L’intrigue de cette supposée séquelle se révèle classique mais intéressante : Django vit heureux avec son épouse et conduit un chargement d’or vers une banque. Malheureusement, une bande de bandits, menés par un certain Lucas, attaque la diligence. La femme de Django est tuée tandis que le pistolero est, pour sa part, laissé pour mort. Cinq années s’écoulent. Django travaille à présent comme bourreau mais n’a pas renoncé à son désir de vengeance. Au lieu d’exécuter les condamnés à mort, le redoutable hors la loi les sauve de la potence et les enrôle dans sa troupe de « fantômes », semant la terreur auprès des hommes de Lucas. Malheureusement, le fermier Garcia, que Django a sauvé de la corde, le trahit et s’empare d’une importante quantité d’or.

Si il ne bénéficie pas de la renommée de Sollima ou Corbucci (ne parlons même pas de Leone !), le réalisateur Ferdinando Baldi a pourtant réalisé une poignée de westerns intéressants comme TEXAS ADIOS, LE DERNIER DES SALAUDS ou encore le très culte BLINDMAN et le curieux COMIN’AT YOU (filmé en 3-D). Son approche du mythe de Django se révèle rigoureuse et bénéficie d’un scénario solide, cohérent et relativement complexe laissant la part belle aux trahisons et retournements de veste. Comme souvent avec les westerns italiens de cette époque le métrage laisse planer un certain élément surnaturel et Django parait revenir des Enfers pour se venger. Est il mort ou vivant ? Difficile de trancher après avoir vu Terence Hill criblé de balles lors du prologue.

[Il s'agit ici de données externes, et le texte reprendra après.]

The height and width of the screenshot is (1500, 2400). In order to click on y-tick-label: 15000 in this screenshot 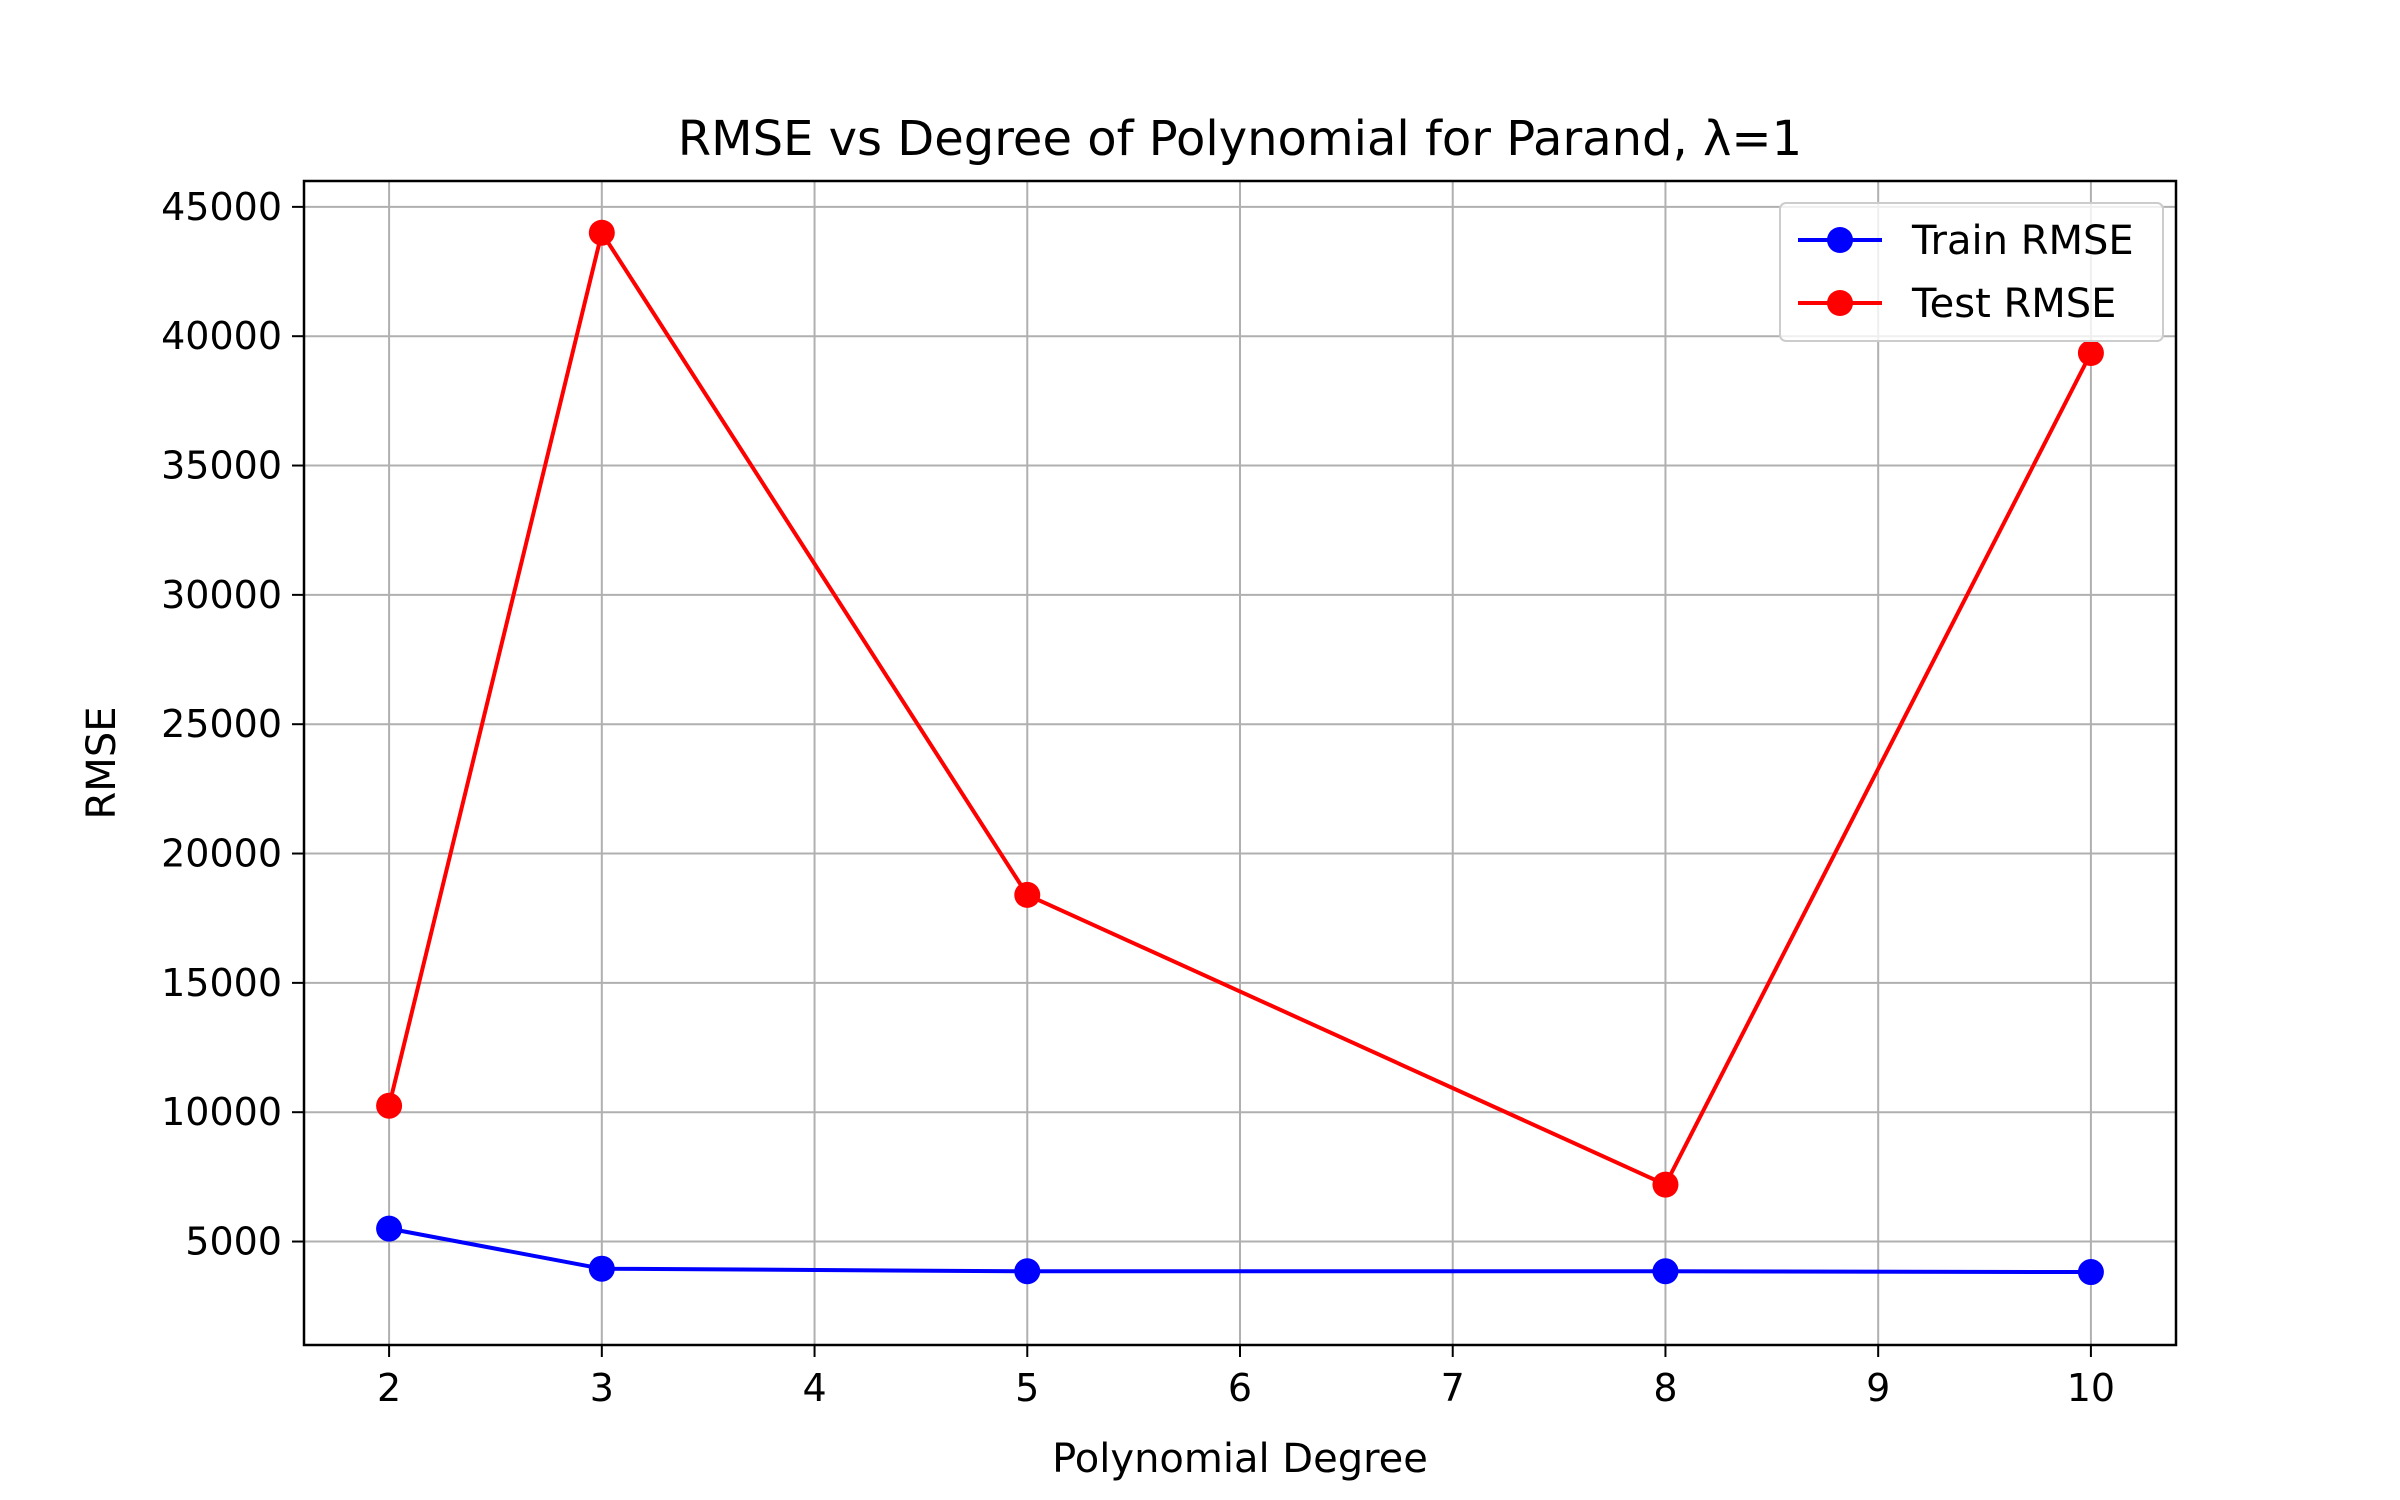, I will do `click(222, 983)`.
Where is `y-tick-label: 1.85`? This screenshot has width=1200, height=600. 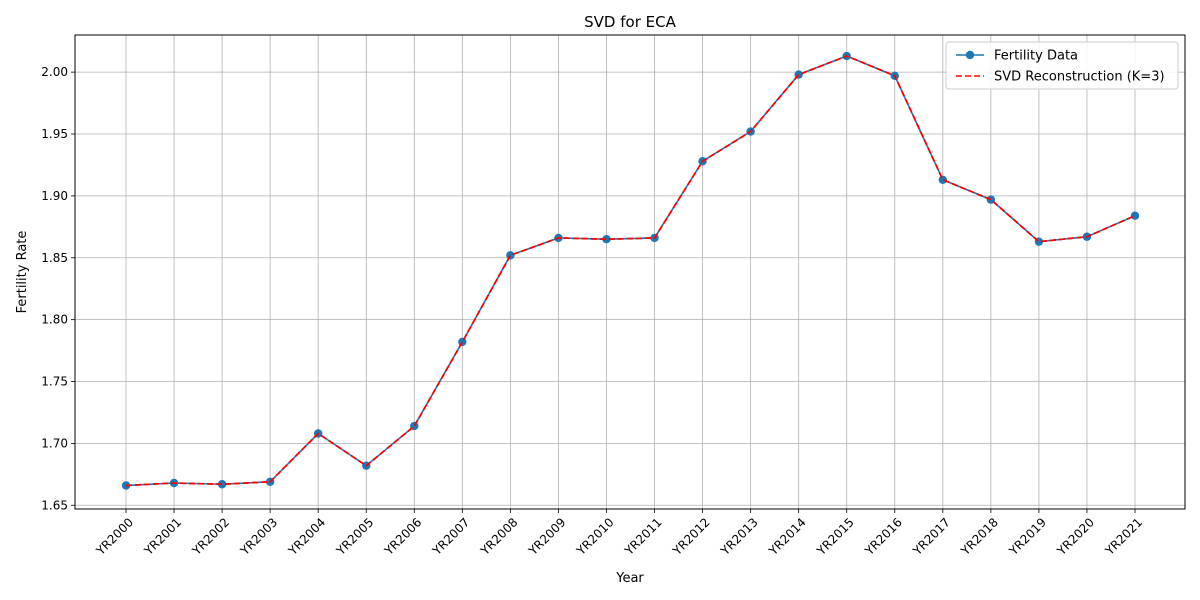 y-tick-label: 1.85 is located at coordinates (54, 258).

Un climat également entretenu par la présence de ces pauvres types, injustement accusés et condamnés à mort, que Django sauve de la potence pour constituer une sorte de horde de justiciers se présentant comme des fantômes venus réclamer justice. Au niveau de la mise en scène, Baldi assure le spectacle et propose quelques beaux paysages, des duels efficaces et l’une ou l’autre attaque de diligence bien menées. Les combats à mains nues et les cascades sont, elles aussi, de bon niveau tandis que la scène finale se révèle particulièrement mémorable. Lors d’un hommage (décalque ?) du premier DJANGO, notre pistolero doit creuser sa propre tombe, cerné par des bandits dans un cimetière. Mais Django sort sa fameuse mitrailleuse du cercueil et se lance dans un véritable carnage. Une excellente manière de conclure le métrage par cette référence assumée au classique de Corbucci.

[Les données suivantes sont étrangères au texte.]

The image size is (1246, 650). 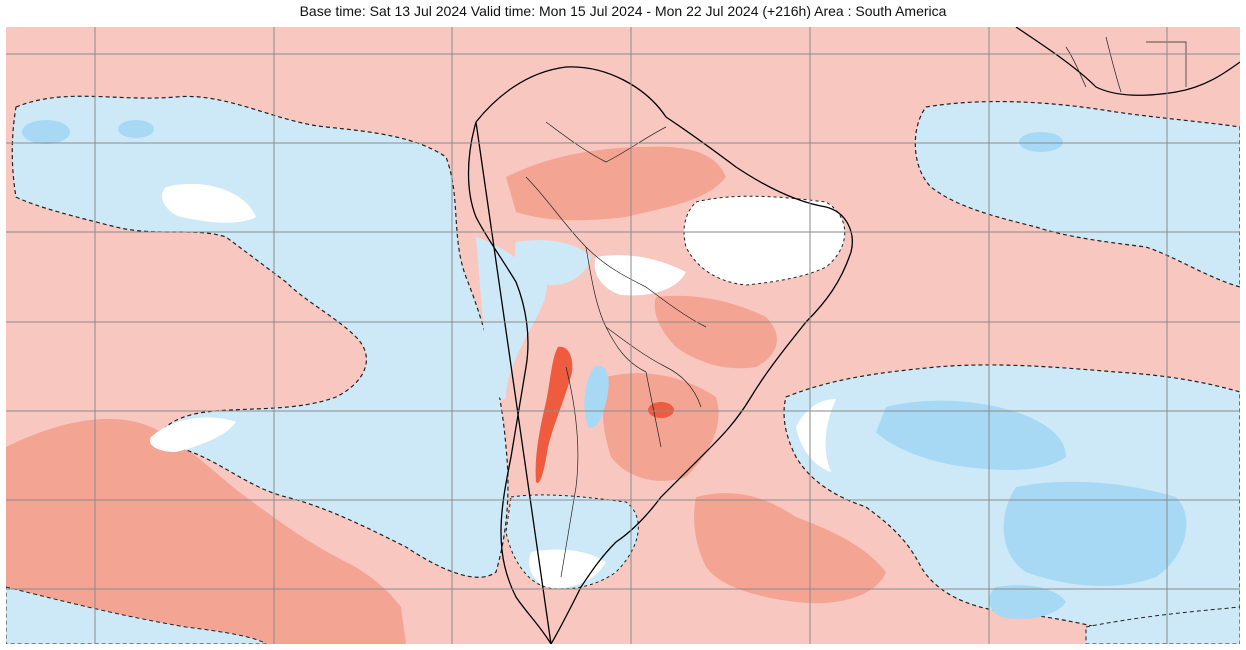 What do you see at coordinates (640, 276) in the screenshot?
I see `neutral-zone-brazil-center` at bounding box center [640, 276].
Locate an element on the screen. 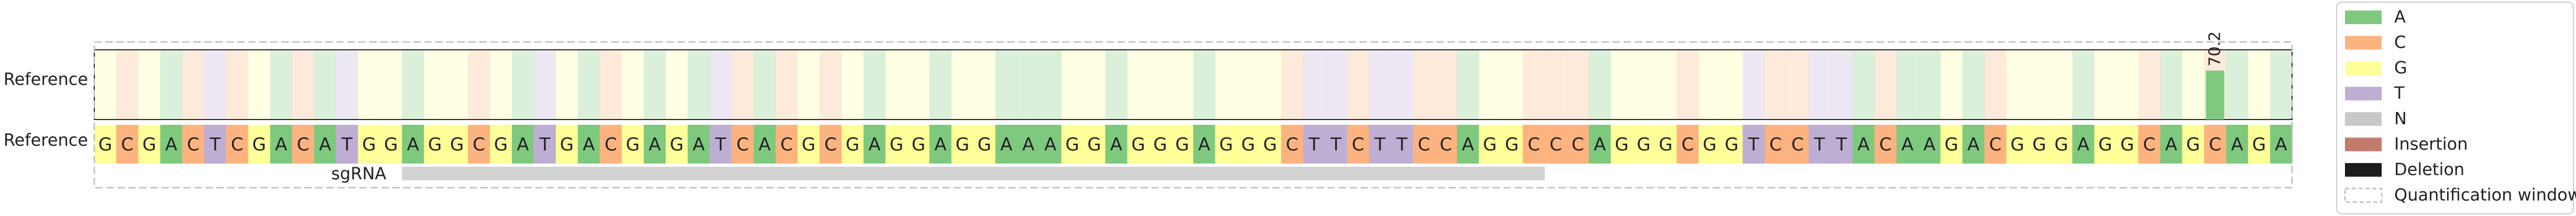  reference-base-letter-99: A is located at coordinates (2281, 144).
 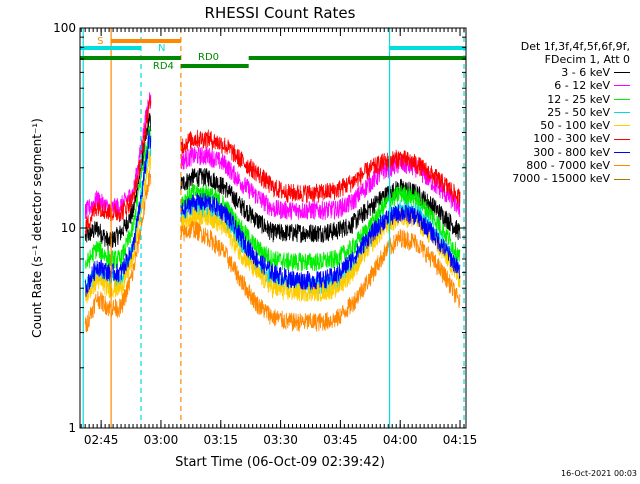 What do you see at coordinates (586, 72) in the screenshot?
I see `legend-entry-label: 3 - 6 keV` at bounding box center [586, 72].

Les interprètes, eux, sont tout à fait corrects. Même si Terence Hill n’est pas pleinement à l’aise dans ce rôle de tueur implacable, il assure la succession de Franco Nero avec un bel aplomb. Parfois monolithique, voire figée, sa prestation reste efficace et confère même un caractère menaçant à ce Django qui, décidément, s’apparente fortement à un revenant. Du côté des méchants on retrouve avec plaisir l’allemand Horst Frank (que l’on verra dans de nombreux gialli tels SI DOUCES SI PERVERSES ou LE CHAT A NEUF QUEUES et quelques westerns de qualité, en particulier LE GRAND DUEL) et le fameux George Eastman. Cet acteur spécialisé dans le bis a déjà tourné quelques westerns (DJANGO TIRE LE PREMIER, DJANGO LE TACITURNE) mais il connaîtra la célébrité au début des années 80 via une poignée de gore et en particulier ANTROPOPHAGEOUS.

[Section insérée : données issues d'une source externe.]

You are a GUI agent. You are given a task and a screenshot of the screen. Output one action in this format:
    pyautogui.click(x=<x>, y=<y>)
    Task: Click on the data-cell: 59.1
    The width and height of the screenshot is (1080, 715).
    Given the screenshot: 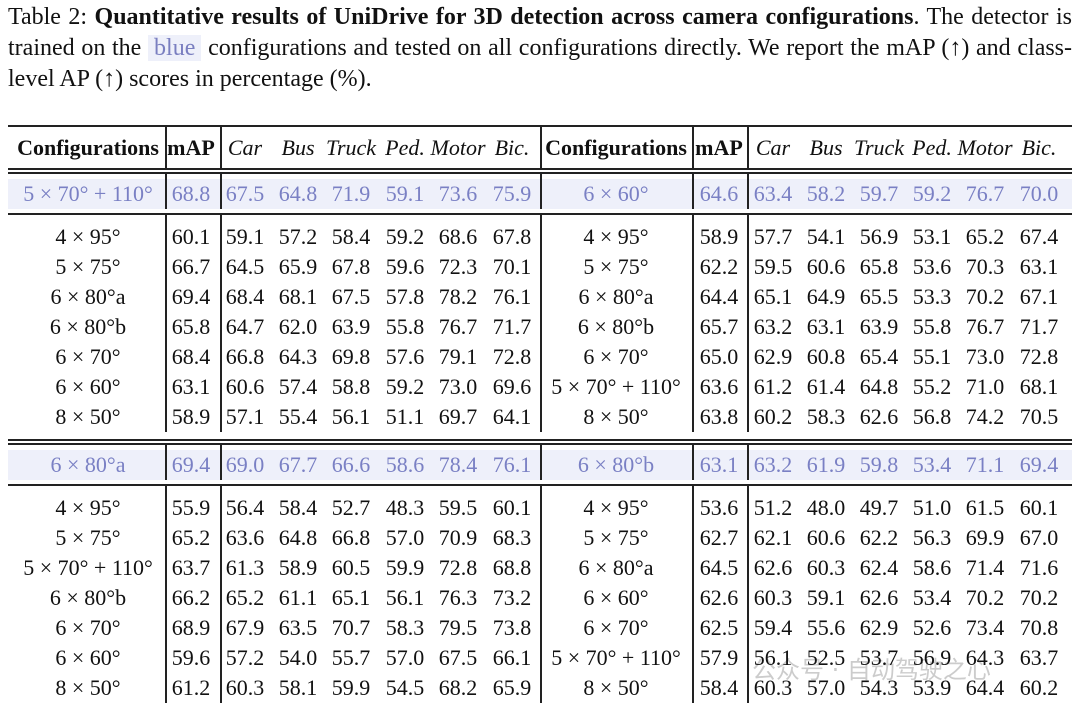 What is the action you would take?
    pyautogui.click(x=245, y=236)
    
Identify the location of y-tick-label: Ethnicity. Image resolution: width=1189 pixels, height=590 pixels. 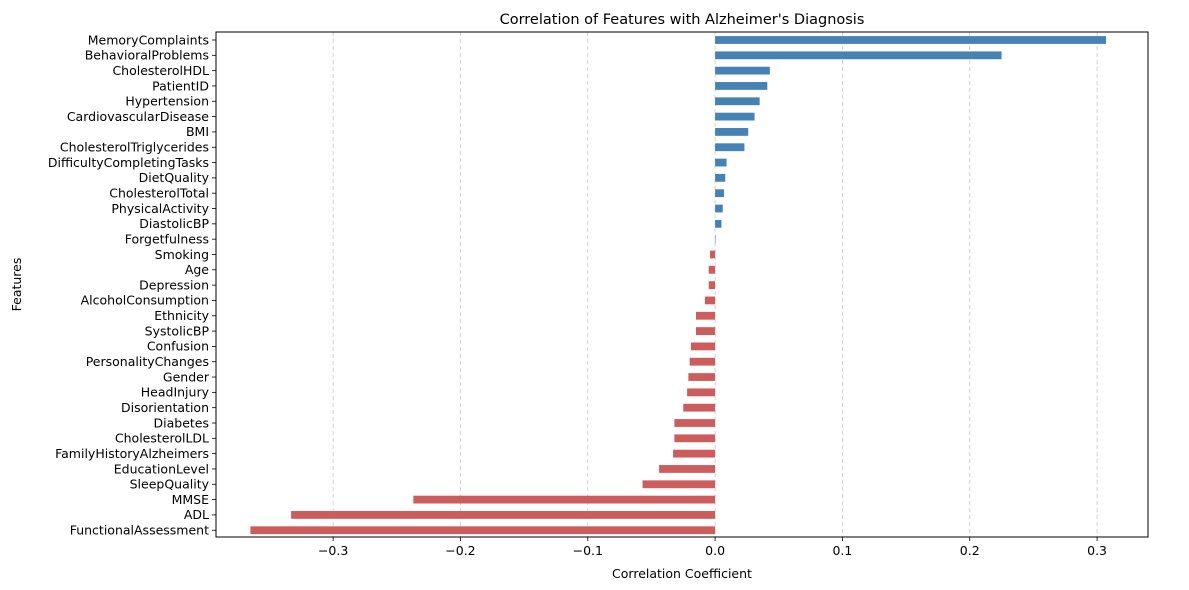
(182, 316).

DJANGO!, PREPARE TON CERCUEIL constitue donc un très honnête western à l’italienne, servi par un scénario intéressant, une mise en scène très professionnelle, une musique agréable et un casting de choix. S’il ne peut prétendre rivaliser avec les plus grandes réussites du genre, DJANGO PREPARE TON CERCUEIL se situe toutefois clairement dans le peloton de tête du western spaghetti et s’inscrit parmi les productions les plus intéressantes d’un style ayant généré plusieurs centaines de titres souvent peu passionnants.

Divertissant et bien fichu, le film mérite donc largement une vision pour les amateurs du genre.